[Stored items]
● ● ●

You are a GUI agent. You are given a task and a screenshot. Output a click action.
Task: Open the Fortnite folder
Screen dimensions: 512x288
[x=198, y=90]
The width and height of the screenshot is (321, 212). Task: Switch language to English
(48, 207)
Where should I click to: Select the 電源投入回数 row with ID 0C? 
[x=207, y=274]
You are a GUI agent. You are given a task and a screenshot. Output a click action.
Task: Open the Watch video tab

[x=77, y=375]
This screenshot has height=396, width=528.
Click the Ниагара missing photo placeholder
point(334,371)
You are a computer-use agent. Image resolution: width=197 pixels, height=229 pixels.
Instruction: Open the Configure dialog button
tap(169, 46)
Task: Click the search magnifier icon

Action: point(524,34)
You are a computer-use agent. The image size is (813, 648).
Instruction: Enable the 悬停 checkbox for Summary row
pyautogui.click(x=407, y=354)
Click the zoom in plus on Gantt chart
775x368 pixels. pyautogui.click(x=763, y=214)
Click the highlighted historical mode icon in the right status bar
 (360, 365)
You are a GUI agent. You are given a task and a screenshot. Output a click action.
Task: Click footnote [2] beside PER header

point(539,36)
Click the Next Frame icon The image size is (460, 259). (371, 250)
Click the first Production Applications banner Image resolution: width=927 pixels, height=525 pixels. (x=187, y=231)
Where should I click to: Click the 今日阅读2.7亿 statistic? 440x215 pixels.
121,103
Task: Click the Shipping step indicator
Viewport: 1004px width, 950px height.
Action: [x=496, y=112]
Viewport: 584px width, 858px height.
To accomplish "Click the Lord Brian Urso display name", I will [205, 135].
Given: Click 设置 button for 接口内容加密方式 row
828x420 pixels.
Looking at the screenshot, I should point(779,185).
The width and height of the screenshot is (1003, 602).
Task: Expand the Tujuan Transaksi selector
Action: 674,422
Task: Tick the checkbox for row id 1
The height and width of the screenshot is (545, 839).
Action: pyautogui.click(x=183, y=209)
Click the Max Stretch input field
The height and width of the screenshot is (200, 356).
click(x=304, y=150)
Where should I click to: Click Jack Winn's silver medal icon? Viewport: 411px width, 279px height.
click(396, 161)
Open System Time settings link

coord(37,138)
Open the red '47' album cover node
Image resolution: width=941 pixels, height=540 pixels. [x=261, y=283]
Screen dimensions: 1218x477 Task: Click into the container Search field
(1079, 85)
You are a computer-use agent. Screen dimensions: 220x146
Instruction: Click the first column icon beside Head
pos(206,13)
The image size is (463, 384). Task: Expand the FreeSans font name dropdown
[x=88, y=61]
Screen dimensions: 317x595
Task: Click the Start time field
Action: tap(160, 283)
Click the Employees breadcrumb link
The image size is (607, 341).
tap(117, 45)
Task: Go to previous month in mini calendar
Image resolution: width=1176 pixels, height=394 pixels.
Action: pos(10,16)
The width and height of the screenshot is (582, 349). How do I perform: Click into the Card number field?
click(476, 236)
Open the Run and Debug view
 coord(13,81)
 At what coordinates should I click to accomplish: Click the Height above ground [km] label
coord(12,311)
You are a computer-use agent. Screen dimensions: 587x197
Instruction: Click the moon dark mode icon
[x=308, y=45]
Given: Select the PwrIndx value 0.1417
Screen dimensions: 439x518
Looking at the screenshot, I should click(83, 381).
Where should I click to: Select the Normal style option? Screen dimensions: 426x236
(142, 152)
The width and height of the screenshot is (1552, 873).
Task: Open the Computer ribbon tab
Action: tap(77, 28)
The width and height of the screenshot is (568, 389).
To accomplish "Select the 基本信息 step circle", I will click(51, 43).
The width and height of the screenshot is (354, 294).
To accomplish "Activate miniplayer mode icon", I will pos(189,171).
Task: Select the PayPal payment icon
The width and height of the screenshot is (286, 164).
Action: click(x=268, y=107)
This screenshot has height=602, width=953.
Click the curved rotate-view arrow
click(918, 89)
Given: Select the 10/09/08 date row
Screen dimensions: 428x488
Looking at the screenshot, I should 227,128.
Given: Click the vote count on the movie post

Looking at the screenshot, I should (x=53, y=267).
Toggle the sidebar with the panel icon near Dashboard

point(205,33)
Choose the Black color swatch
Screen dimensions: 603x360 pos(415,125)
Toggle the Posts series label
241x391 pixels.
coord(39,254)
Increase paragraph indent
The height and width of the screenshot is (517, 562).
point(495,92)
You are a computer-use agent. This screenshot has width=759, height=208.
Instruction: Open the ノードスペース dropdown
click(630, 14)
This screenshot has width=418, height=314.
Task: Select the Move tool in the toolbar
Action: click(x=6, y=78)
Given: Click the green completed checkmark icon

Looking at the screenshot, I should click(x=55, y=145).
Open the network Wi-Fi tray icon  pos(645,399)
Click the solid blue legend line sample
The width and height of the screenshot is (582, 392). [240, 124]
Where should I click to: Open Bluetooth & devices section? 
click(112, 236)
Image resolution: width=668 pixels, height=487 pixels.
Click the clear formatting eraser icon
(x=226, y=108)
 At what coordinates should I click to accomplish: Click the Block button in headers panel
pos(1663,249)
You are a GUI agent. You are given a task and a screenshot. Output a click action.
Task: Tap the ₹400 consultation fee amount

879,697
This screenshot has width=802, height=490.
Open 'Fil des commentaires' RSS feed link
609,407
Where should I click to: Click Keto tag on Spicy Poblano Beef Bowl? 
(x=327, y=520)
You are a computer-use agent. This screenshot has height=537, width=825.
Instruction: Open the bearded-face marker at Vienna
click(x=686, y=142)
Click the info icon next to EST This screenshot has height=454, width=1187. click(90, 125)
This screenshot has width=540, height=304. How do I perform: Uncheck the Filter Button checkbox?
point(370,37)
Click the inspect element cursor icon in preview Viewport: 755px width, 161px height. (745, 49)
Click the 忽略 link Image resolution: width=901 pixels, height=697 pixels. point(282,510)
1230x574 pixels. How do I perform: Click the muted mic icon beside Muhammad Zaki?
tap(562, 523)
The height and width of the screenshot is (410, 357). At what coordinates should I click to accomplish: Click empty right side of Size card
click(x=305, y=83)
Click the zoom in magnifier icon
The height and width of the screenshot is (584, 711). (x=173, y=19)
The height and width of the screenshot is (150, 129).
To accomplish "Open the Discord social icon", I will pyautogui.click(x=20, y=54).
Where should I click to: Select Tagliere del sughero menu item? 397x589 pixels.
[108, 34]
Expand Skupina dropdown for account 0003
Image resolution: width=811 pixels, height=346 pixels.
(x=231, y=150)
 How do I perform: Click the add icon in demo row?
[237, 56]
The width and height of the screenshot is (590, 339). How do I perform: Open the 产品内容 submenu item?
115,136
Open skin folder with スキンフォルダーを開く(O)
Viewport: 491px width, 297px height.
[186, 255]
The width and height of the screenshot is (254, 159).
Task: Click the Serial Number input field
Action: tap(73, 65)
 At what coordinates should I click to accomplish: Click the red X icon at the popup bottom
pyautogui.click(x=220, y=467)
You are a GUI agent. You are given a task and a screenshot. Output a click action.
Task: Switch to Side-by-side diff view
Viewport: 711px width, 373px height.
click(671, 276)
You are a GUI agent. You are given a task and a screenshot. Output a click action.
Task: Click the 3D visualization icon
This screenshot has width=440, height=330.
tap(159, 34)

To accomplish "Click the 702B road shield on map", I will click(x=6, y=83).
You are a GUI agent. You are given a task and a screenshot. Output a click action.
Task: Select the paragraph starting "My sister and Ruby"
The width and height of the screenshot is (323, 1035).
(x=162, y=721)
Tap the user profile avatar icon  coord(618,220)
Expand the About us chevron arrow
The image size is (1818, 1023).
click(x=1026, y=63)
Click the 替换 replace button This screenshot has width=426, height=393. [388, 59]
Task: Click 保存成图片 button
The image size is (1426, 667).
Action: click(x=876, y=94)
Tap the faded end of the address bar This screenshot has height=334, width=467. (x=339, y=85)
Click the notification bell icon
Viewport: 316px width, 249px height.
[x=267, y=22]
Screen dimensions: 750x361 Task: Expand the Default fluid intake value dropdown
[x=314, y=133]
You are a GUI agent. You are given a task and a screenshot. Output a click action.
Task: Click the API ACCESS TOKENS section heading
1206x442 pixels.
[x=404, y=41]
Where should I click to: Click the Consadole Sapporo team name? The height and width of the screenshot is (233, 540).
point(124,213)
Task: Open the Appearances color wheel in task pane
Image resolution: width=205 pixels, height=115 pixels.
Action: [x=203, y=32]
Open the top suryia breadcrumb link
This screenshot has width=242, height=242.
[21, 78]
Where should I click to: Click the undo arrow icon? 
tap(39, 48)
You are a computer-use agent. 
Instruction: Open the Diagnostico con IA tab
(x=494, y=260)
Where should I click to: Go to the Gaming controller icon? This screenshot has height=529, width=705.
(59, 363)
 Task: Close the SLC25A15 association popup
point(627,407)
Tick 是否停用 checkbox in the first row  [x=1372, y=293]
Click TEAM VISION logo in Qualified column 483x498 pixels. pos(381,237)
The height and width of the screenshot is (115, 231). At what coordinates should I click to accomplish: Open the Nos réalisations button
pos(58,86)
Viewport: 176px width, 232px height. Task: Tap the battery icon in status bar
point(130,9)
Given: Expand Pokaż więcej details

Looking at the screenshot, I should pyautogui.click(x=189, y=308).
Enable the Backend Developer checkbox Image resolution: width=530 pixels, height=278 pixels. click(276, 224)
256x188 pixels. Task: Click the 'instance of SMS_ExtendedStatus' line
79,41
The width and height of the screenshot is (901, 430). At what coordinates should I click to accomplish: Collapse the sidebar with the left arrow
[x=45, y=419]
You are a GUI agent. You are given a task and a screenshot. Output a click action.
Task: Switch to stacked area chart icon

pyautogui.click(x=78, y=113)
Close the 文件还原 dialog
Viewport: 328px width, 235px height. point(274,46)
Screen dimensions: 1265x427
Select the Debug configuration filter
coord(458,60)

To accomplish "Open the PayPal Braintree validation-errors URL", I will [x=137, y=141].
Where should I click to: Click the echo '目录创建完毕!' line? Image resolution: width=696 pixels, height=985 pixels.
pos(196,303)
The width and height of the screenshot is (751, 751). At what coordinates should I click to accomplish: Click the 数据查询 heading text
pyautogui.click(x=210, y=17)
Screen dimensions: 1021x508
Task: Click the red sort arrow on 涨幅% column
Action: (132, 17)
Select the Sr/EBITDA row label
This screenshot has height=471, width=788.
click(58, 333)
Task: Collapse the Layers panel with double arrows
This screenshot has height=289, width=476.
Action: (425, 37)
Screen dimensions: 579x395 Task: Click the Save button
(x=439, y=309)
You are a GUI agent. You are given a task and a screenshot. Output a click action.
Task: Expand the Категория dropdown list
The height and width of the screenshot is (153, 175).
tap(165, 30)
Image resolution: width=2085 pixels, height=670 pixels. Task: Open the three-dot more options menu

● ● ●

What is being asked: Word for word, restate the data above from its first line down to and including the line with "Viewport: 584px width, 858px height.".

Answer to this problem:
You are a GUI agent. You are given a task and a screenshot. Output a click action.
Task: Open the Fortnite folder
Screen dimensions: 512x288
[x=198, y=90]
The width and height of the screenshot is (321, 212). Task: Switch language to English
(48, 207)
Where should I click to: Select the 電源投入回数 row with ID 0C? 
[x=207, y=274]
You are a GUI agent. You are given a task and a screenshot. Output a click action.
Task: Open the Watch video tab

[x=77, y=375]
This screenshot has height=396, width=528.
Click the Ниагара missing photo placeholder
point(334,371)
You are a computer-use agent. Image resolution: width=197 pixels, height=229 pixels.
Instruction: Open the Configure dialog button
tap(169, 46)
Task: Click the search magnifier icon

Action: point(524,34)
You are a computer-use agent. The image size is (813, 648).
Instruction: Enable the 悬停 checkbox for Summary row
pyautogui.click(x=407, y=354)
Click the zoom in plus on Gantt chart
775x368 pixels. pyautogui.click(x=763, y=214)
Click the highlighted historical mode icon in the right status bar
 (360, 365)
You are a GUI agent. You are given a task and a screenshot. Output a click action.
Task: Click footnote [2] beside PER header

point(539,36)
Click the Next Frame icon The image size is (460, 259). (371, 250)
Click the first Production Applications banner Image resolution: width=927 pixels, height=525 pixels. (x=187, y=231)
Where should I click to: Click the 今日阅读2.7亿 statistic? 440x215 pixels.
121,103
Task: Click the Shipping step indicator
Viewport: 1004px width, 950px height.
Action: [x=496, y=112]
Viewport: 584px width, 858px height.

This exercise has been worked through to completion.